The Act of Letting Go
Nine years ago, on my last night living in our first year student residence, my friends and I watched Spirited Away. It was my first time watching it, and it left me with a feeling of magic as I drifted back to my room at 3AM that night. I remember looking back at my friends halfway through the movie, and feeling a rush of fondness for them. It was one of those rare instances when you recognize that a moment is special while you are still living in it. I wrote about this the next morning in my diary dated April 30, 2015.
Now, nine years later and we are still watching Miyazaki movies together. Tonight, we watched Nausicaä of the Valley of the Wind. It is a an old movie, before Studio Ghibli was even Studio Ghibli. It was about a young girl, a princess, fighting to protect her village in a post apocalyptic world. There is something very pure in the messages that children’s movies try to convey, lessons that seem unremarkable when you watch as a child, but seem particular poignant and relevant when you are an adult. Be kind to others, help those in need, don’t give up, everything will be okay in the end. These are core lessons we have learned as children, but as adults, we tend to forget — as reality is far more complicated and leaves us disillusioned from the morals that we once knew to be true.

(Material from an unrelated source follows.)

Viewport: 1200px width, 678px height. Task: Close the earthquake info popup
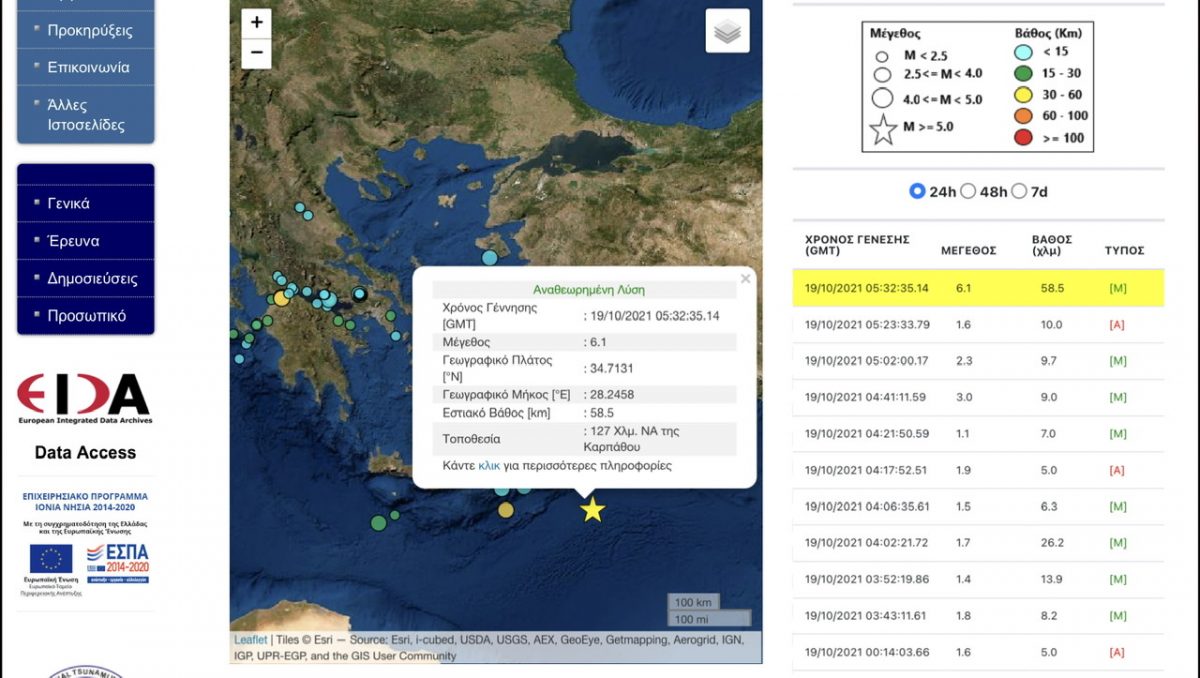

This is inevitable, it is a natural part of growing up — realizing that nothing is guaranteed to be true. Not every ending is happily ever after, not every good deed is met with reward. There was a scene in which the princess is taken away as hostage, and a group of small children come to her crying, scared that she will not come back. She promises to them that she will. This seems to appease them and they are happy again. I remembered briefly as a child how the same trick would work on me. My parents would reassure me with a pinky promise. There was even an accompanying Chinese rhyme, which ended with the line “no take backs for 100 years”. I thrived off pinky promises, it gave me a sense of security. When 911 happened, I remember seeing the smoky towers flash over and over again on every TV channel. When I asked my parents what happened, they told me it was bad guys. For a few months that fall, I developed a fear of “bad guys”, I would have nightmares of bad guys coming into our home to kidnap me, such that my dad would carry me up to our door before bed so that I could personally lock the door chain. They pinky promised me everything was going to be ok, and so I was temporarily appeased.

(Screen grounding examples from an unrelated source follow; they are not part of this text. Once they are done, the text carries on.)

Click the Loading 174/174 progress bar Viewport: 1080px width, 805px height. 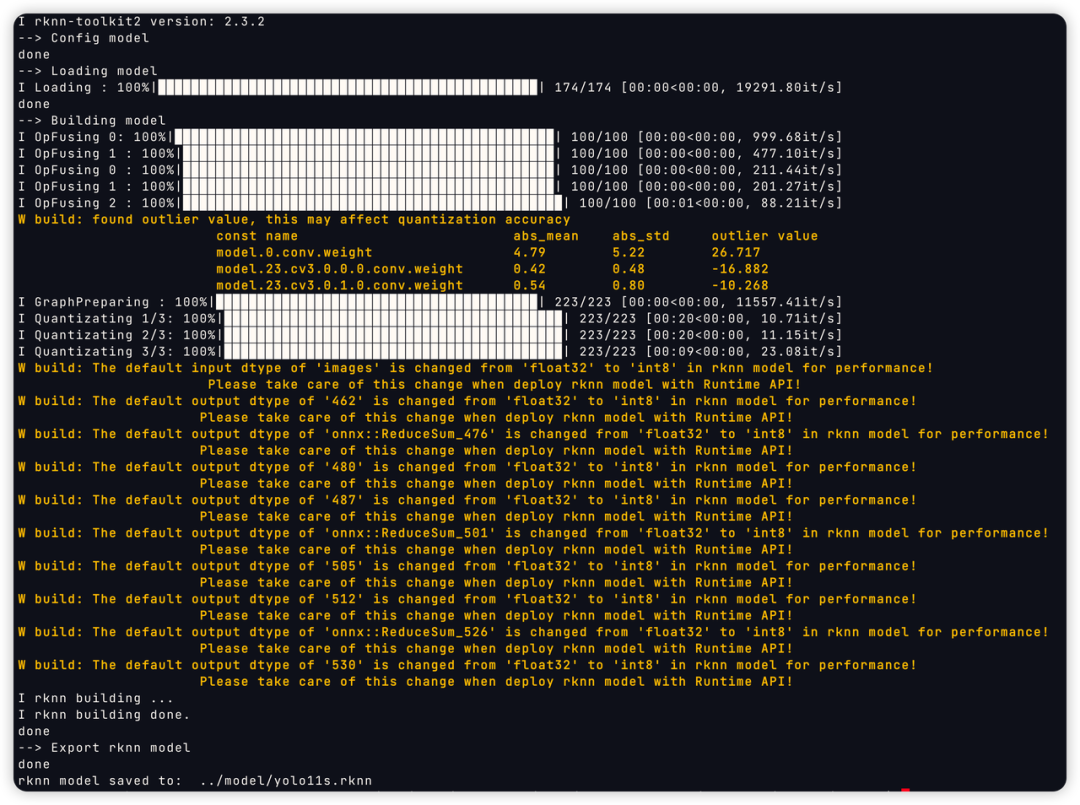pyautogui.click(x=350, y=87)
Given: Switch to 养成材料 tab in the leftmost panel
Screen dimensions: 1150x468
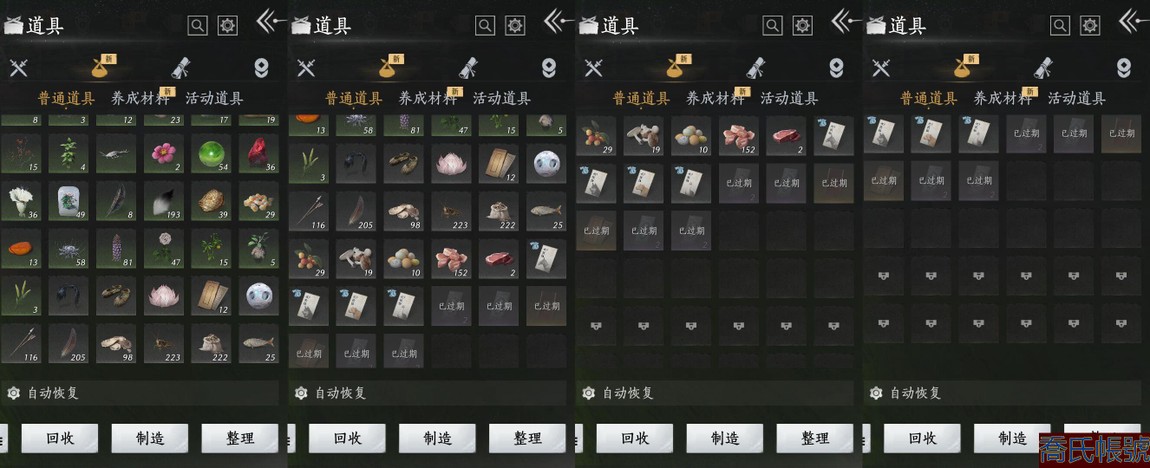Looking at the screenshot, I should click(x=139, y=98).
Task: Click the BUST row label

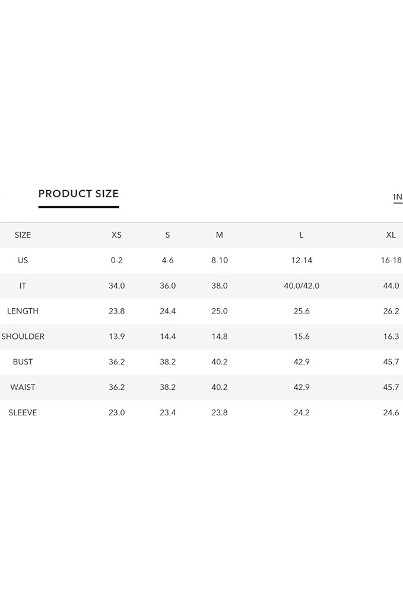Action: click(x=23, y=362)
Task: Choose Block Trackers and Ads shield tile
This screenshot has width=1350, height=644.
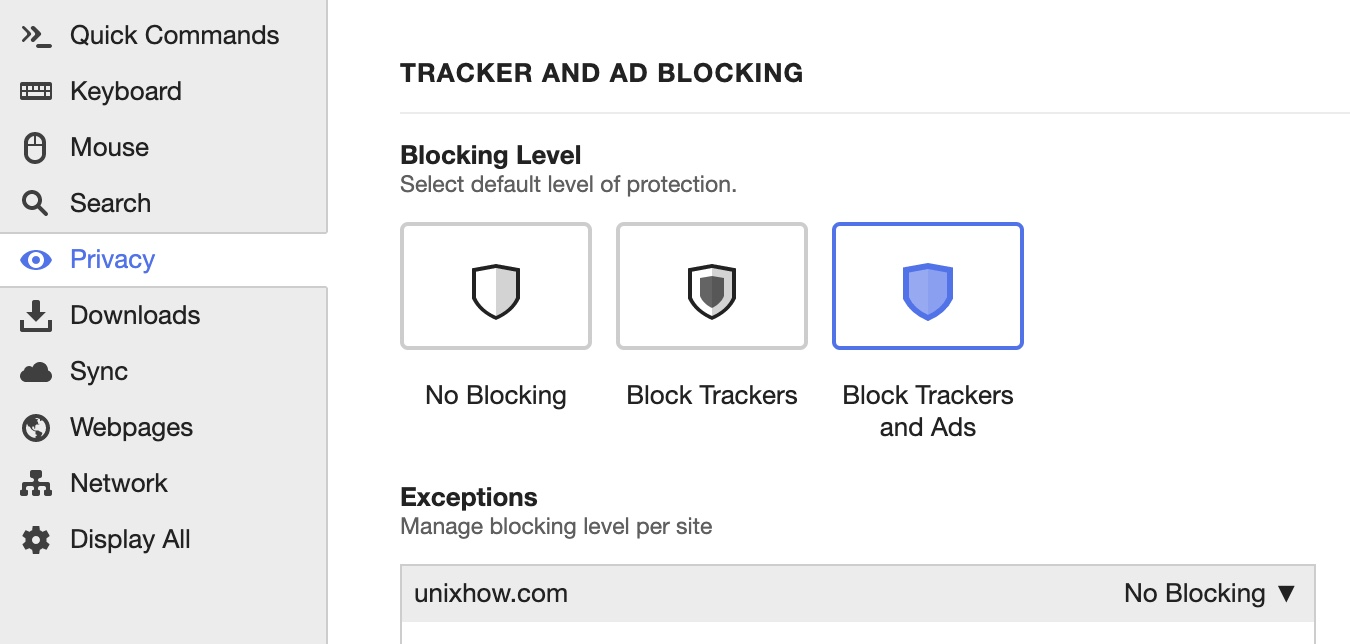Action: pos(928,286)
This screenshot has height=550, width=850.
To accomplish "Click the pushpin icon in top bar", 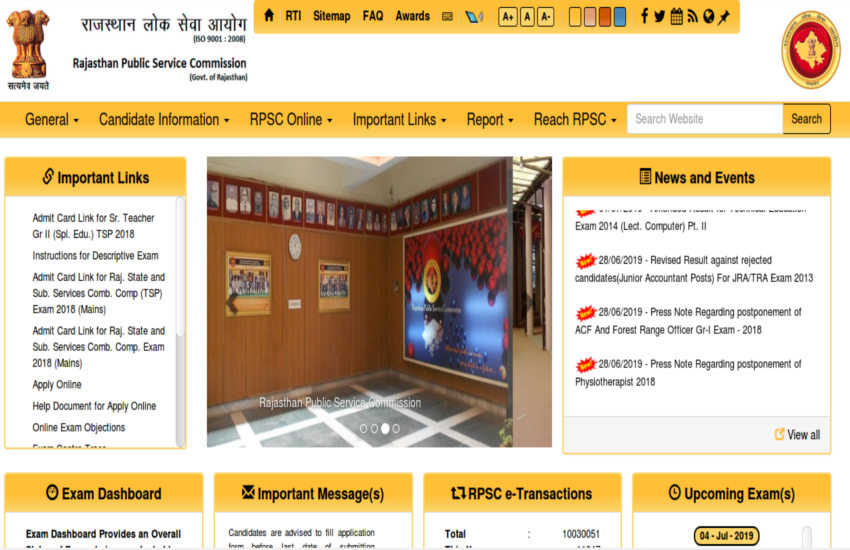I will [723, 16].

What is the purpose of promises, if not for our need for a sense of security? Even as adults, we crave certainty, predictability, the lack thereof resulting in what we call anxiety. But as adults, the pinky promise illusion no longer works. We are quick to realize that no amount of uncertainty can be pinky promised away. This is inherently scary. And so what to we do? We are no longer than children waiting for the princess to come back. Instead, we become her, and we need to be brave and continue to operate in spite of the uncertainty — with the faith everything will turn out okay in the end, that the lessons we learned as children still do hold some truth, even if it might not look exactly like what we had imagined. Still life goes on, still we continue living.
Easier said than done.
These last few days have been tumultuous for me, with no shortage of uncertainty. I have been trying to tell myself to let go, to let go, to let go. I have been reading books, listening to podcasts, to try and didactically teach myself to let go. But no amount of drilling has been able to enforce this in my brain. Tonight, I finally realized that you can only learn to let go by actively letting go. To let go is a verb, and it is made easier with action. Like laughing with old friends, watching comforting movies, listening to music, dancing. I need to actively engage in beautiful things again. For beauty exists for no productive purpose, but to remind us that we are beings capable of experiencing useless beautiful things. And thus we feel wonderfully human again, refreshingly alive, and what a blessing that is. And thus we can choose to hold onto this, and in that moment, whatever uncertainty remains will quietly let itself go.